# Recorded information
***

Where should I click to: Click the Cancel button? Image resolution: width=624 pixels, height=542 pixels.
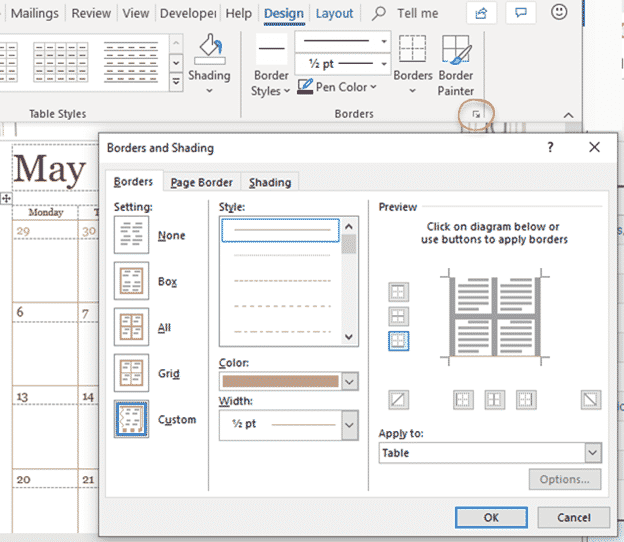tap(573, 517)
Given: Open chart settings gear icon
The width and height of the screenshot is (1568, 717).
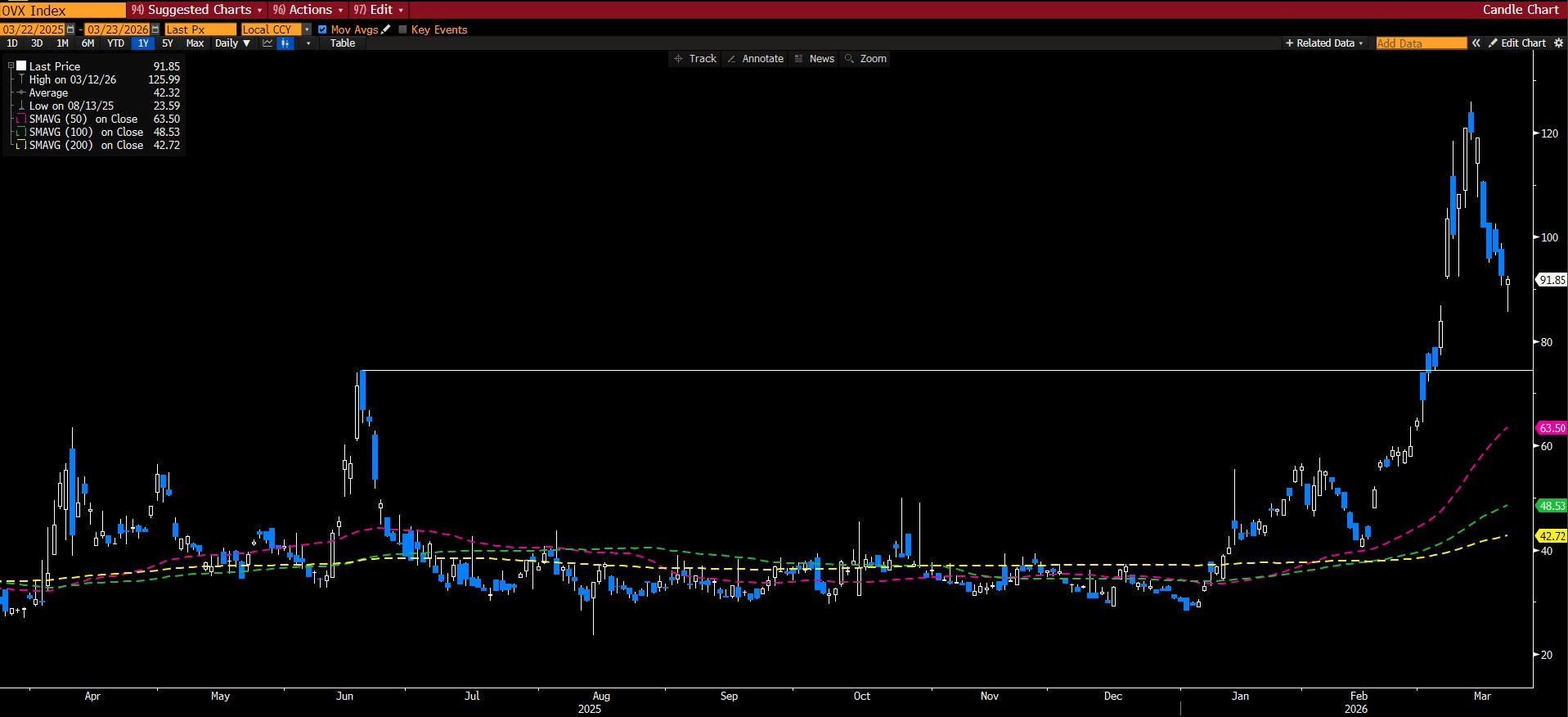Looking at the screenshot, I should click(x=1558, y=43).
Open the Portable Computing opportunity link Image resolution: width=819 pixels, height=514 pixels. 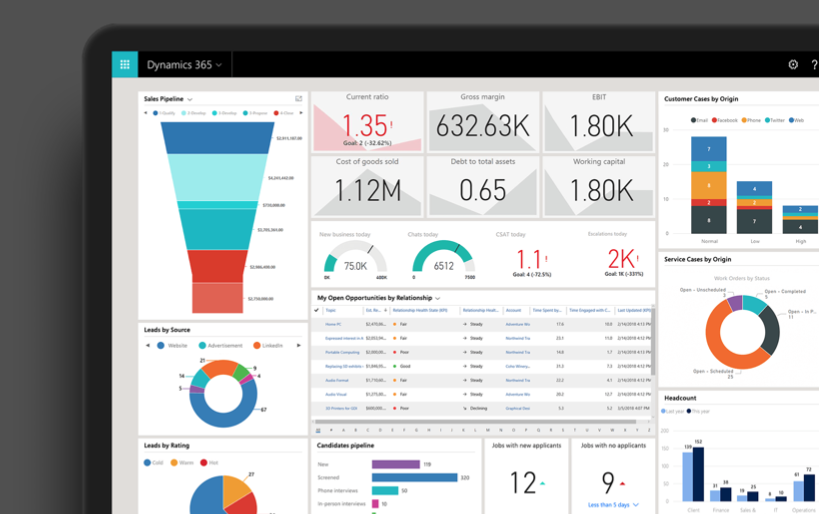click(x=342, y=352)

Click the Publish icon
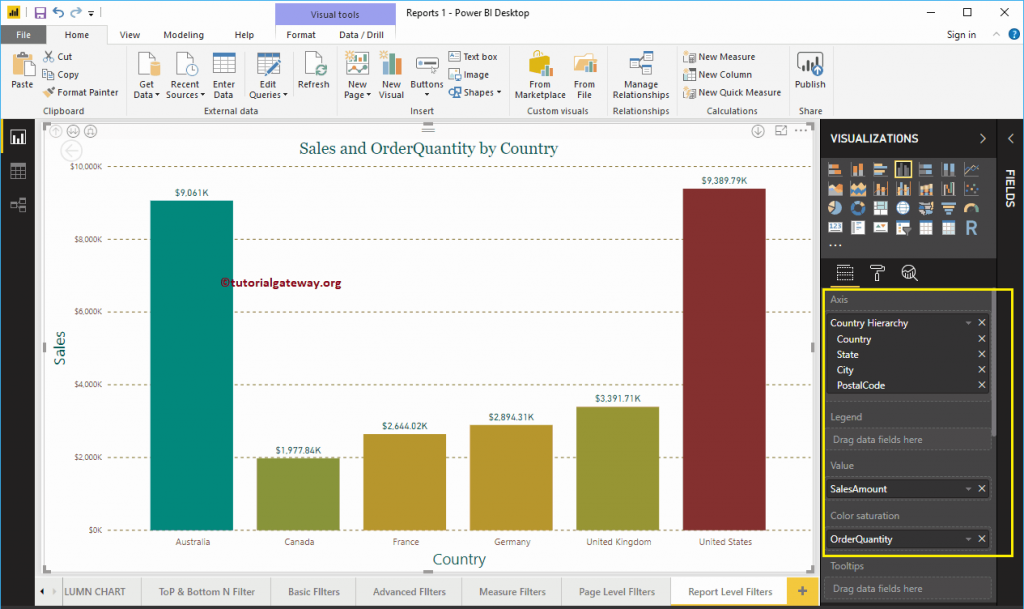click(810, 70)
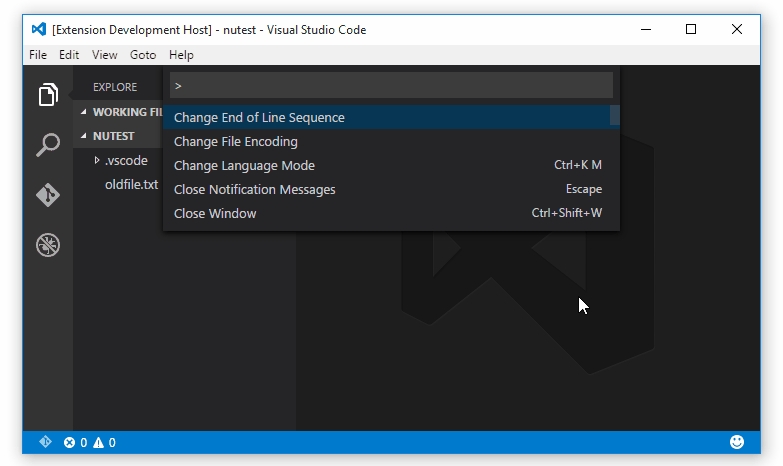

***

# The task
An exact copy is needed of the lines from the start of the listing through the line with "Given: Open chart settings gear icon", both end lines included and pictures excluded.

# Problem solution
Where should I click to: Click the Cancel button? Image resolution: width=624 pixels, height=542 pixels.
tap(573, 517)
Given: Open chart settings gear icon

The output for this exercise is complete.